** Exercise **
Below are some records. Pull every line that contains the word "Switch".

=== Data for analysis ===

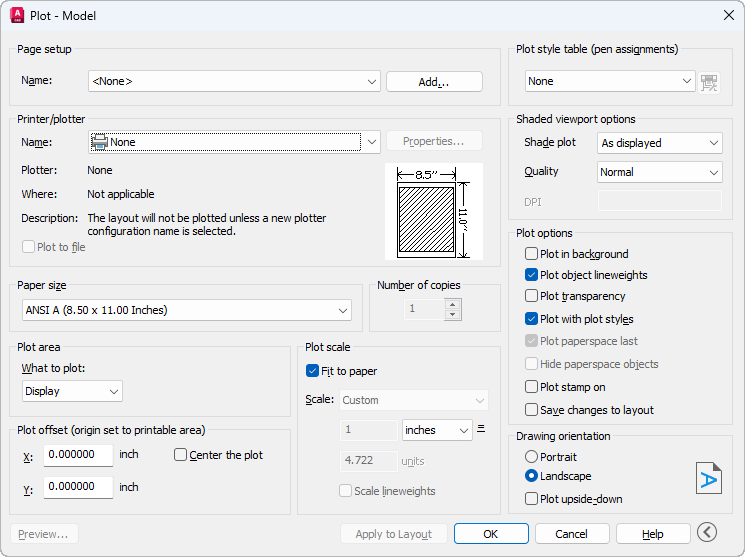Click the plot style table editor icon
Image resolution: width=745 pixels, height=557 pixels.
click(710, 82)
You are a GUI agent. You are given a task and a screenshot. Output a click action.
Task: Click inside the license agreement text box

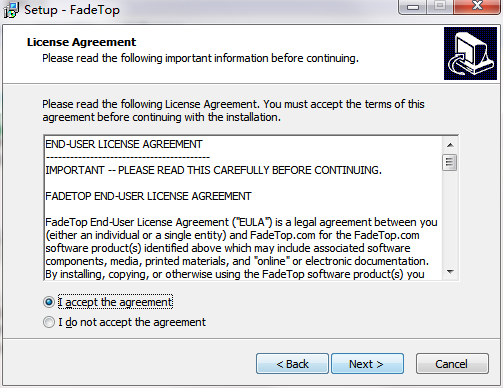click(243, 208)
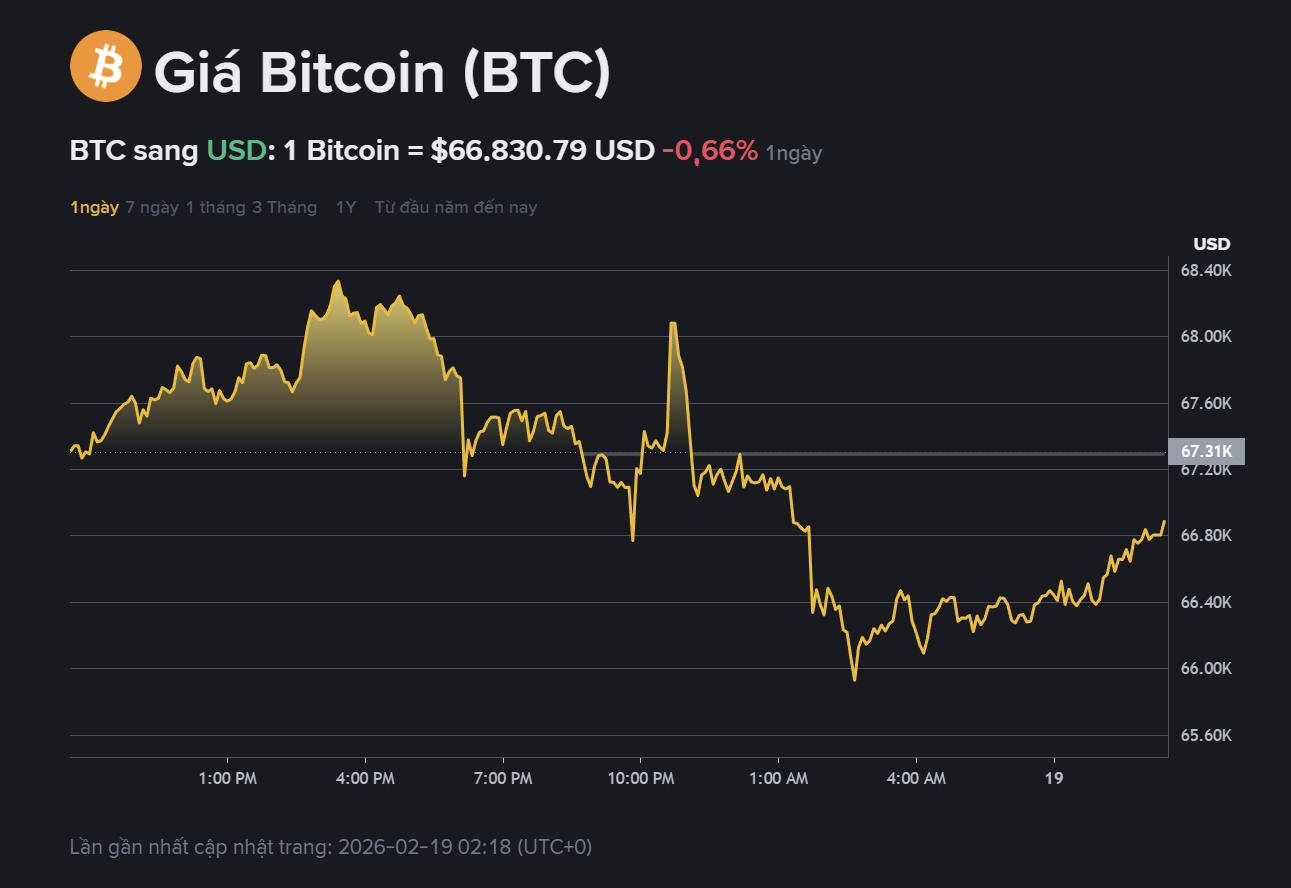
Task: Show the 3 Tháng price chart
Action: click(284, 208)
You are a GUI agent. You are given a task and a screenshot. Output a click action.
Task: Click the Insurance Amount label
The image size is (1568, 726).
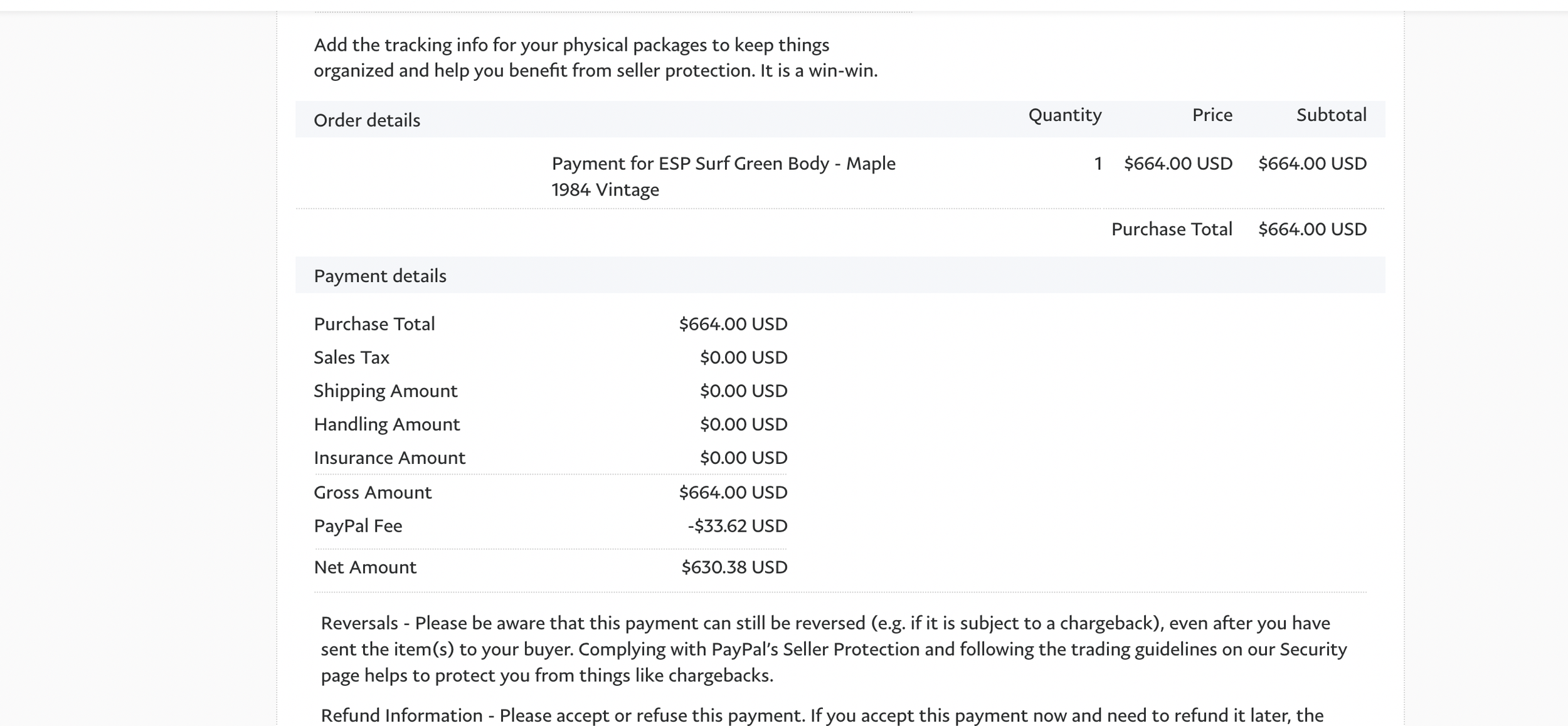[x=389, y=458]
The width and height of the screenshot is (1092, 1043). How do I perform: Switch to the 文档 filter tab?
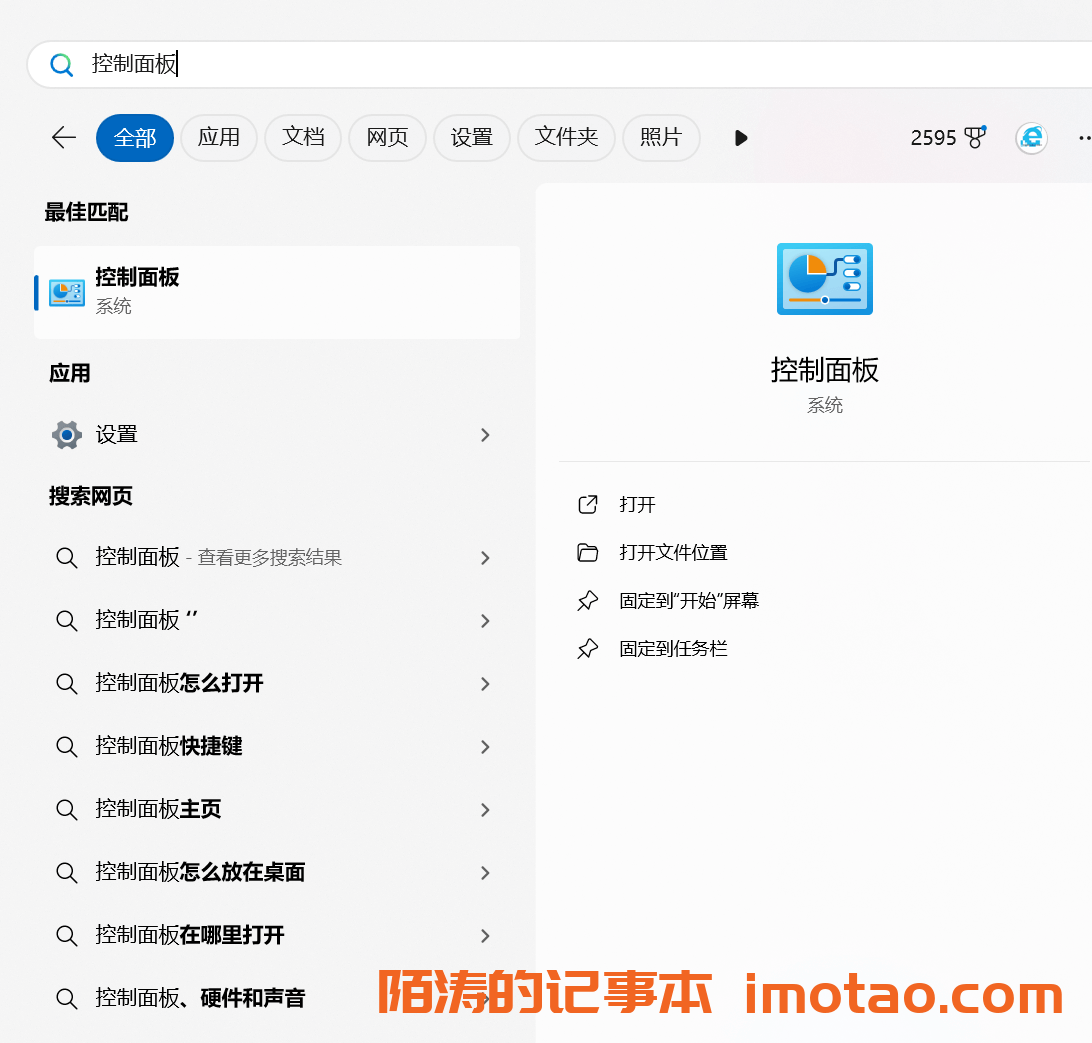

===
=== Data for analysis ===

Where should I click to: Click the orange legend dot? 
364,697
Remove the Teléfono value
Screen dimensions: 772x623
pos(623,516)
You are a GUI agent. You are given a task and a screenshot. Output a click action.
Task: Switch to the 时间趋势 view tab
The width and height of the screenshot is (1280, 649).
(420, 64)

===

** Response box **
The width and height of the screenshot is (1092, 1043). How do I perform: Switch to the 文档 filter tab?
Task: Switch to the 时间趋势 view tab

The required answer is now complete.